I mentioned on #writechat this past Sunday that I missed my early days of submitting short stories by snail mail. I would go to the post office with 20 to 30 envelopes, come home to write new short stories, and the responses to my submissions would start to tickle in six weeks later. The following weekend I would prepare all the rejected short stories for submission again, go back to the post office, and write new short stories for the next six weeks. Every seventh weekend I did nothing but admin tasks. I did that for three years straight.

Then two years ago I started submitting my short stories by email. This came about because literary magazines were starting to move away from snail mail submissions, and I started writing speculative fiction for anthologies that accepted submissions only by email. My office expenses for paper, envelopes and postage dropped by two-thirds.

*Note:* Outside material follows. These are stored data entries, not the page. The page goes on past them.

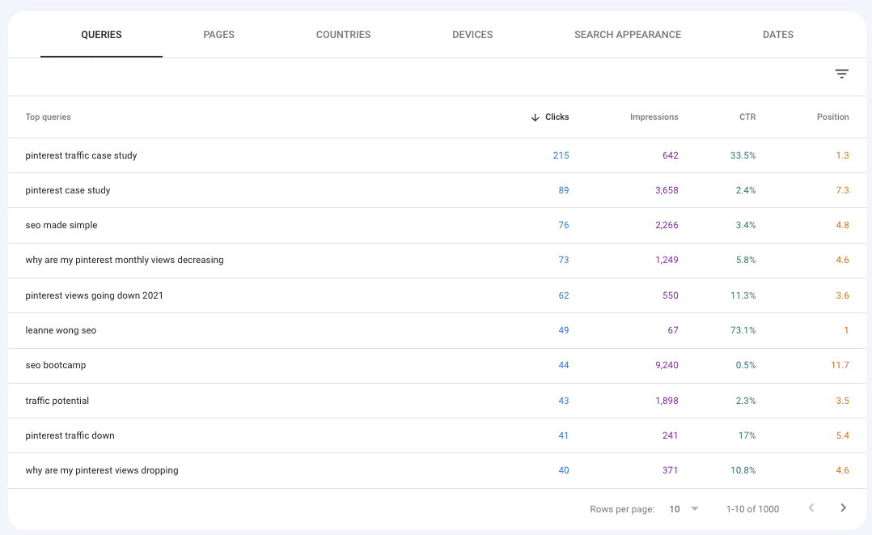Open the Countries report
872x535 pixels.
(343, 35)
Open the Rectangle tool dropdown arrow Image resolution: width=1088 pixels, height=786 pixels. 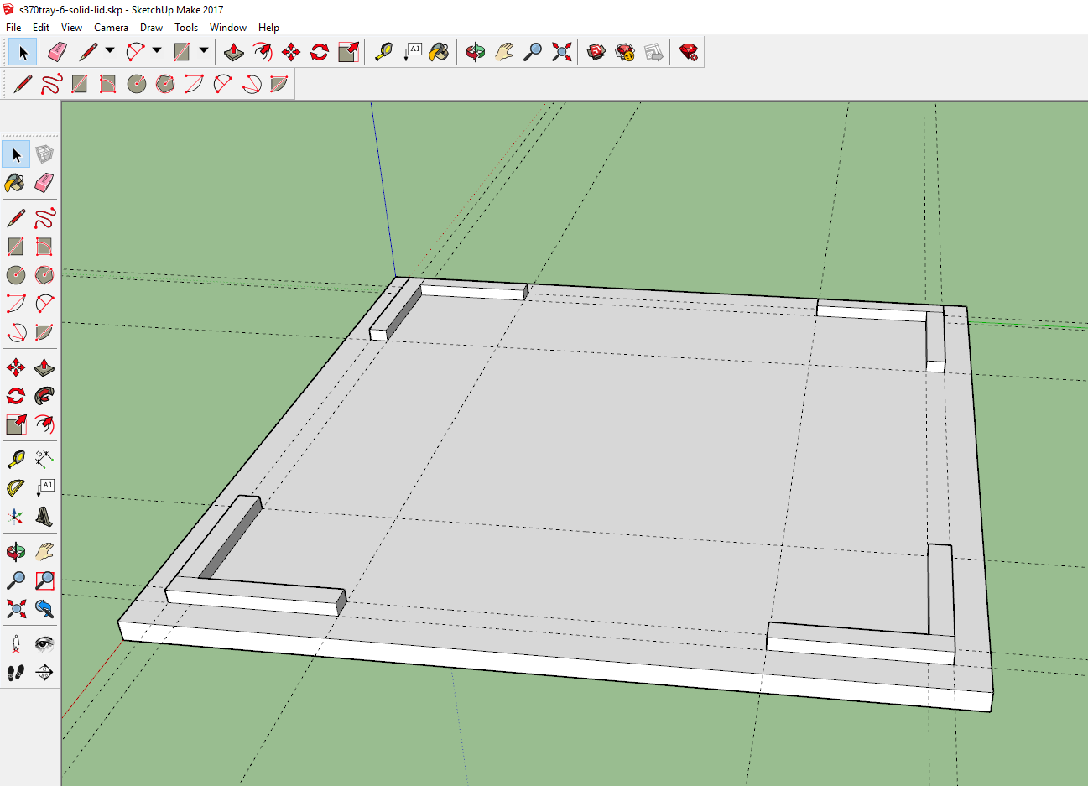(x=204, y=51)
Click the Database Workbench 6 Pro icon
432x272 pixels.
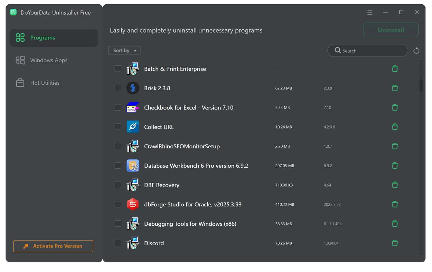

Unfortunately, now that everything is done by email and I recently started publishing short story ebooks, it seems like I have less and less time to write because of all the admin tasks that need to get done. Even if I did finish revising the 700-page rough draft of my first novel and found a traditional publisher, the admin tasks will still demand more of my time. Being a writer these days is no longer about being a writer who writes.

A Dead Tree Traditionalist Among E-Readers

The big story this week is the price war among the various e-readers. Barnes & Noble cut the price on their current Nook 3G + WiFi e-reader to $199 from $259 USD, and introducing a new WiFi-only version for $149 USD. Then Amazon followed with a similar price reduction for the Kindle, dropping the price to $189 USD. That leaves Apple iPad at the high-end price range. Will I go out and get one? Nope. I’m a dead tree traditionalist still sitting on the fence when it comes to e-readers.

My reluctance to jump on the e-reader bandwagon has nothing to do with the technology.

I was a contractor at Sony in 2005 when I led a group of ten QA testers to test what eventually became the Sony Reader in the United States. The hardware was Japanese with Kanji characters on the buttons, the Linux-based software was in English, and the English-language book files converted to HTML were on memory sticks. We glanced at three books a day for three weeks, looking for formatting issues with the conversion process and the display hardware. The e-ink display technology was fantastic. I very much wanted one. Unfortunately, I couldn’t afford the price when released the following year.

I’m still price sensitive today. The new Nook is tempting at $149 USD. However, I’m not yet sold that I need a dedicated e-reader. I have the Kindle app on my iPod Touch (a first generation that doesn’t support Apple’s iBooks) for reading ancient texts—”The Rise and Fall of The Roman Empire (six volumes)” by Edward Gibbon—and out of print books—”Shakespeare (PBS Companion Book)” by Michael Woods—that are hard to find elsewhere. E-readers are excellent for these kinds of books.

But for brand new books, I prefer holding the dead tree edition in my hand. Especially if the author does something stupid that makes me mad enough to throw the book against the wall. I did that with the paperback copy of “Cell” by Stephen King when my favorite character got killed off. The book stayed on the floor for a whole week before I picked it up again to finish reading. A good book can provoke powerful emotions in the reader. E-readers aren’t built for hurling across the room against the wall.

I’m a dead tree traditionalist who hasn’t converted over to the paperless office. My short story manuscripts often start off as handwritten with ink or on the typewriter before being entered into the computer. Revisions are done with multiple printouts and red ink spilling everywhere. Every draft is kept in the filing cabinet or storage boxes. I have numerous shelves of dead tree books in my personal library.

If the price was right and I have a good enough reason, I’ll get a dedicated e-reader. Until then, I’ll keep flipping my dead tree pages.